Figure 1

SARS-CoV-2 infects ECs. (A) Quantitative PCR analysis for ACE2 in early passage (P3) and replicative senescent (P20) HUVECs (n = 4 each). Target genes expression was normalized to 18S expression levels. (B) Quantitative PCR analysis for ACE2 in Calu-3 cells and early passage or replicative senescent ECs (n = 3 each). ACE2 expression was normalized to 18S expression levels. (C) Quantitative PCR analysis for SARS-CoV-2 ORF1ab in early passage and replicative senescent ECs infected with SARS-CoV-2 at 1 MOI (n = 4 for senescent EC-no infection; n = 6 each for others). ORF1ab expression was normalized to 18S expression levels. (D) Representative images of immunocytochemistry for SARS-CoV-2 spike protein (red fluorescence) in early passage and replicative senescent HUVECs infected with SARS-CoV-2 (50 MOI) at 6 hpi.
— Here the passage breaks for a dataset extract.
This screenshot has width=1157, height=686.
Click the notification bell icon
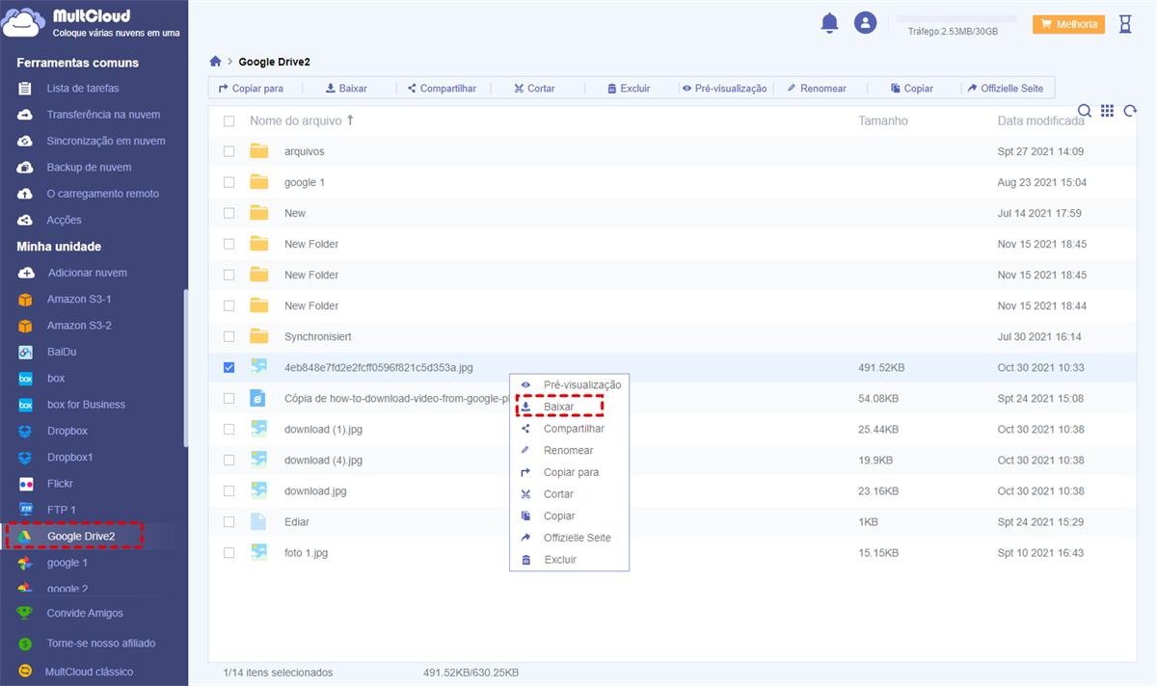click(829, 23)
Bars: 100 μm. Spike-staining was quantitatively analyzed (n = 12 each). (E) SARS-CoV-2 attachment on early passage and replicative senescent HUVECs was analyzed using quantitative PCR for ORF1ab (n = 6 each). Statistical analyses were performed using two-tailed unpaired Student’s t-test (A,B), while Mann Whitney U-test were used for D and E. One-way ANOVA with Fisher’s LSD post hoc test was used for statistical analysis between multiple groups (C). Data are presented as mean ± SE *P < 0.05, ****P < 0.0001 and #Not significant.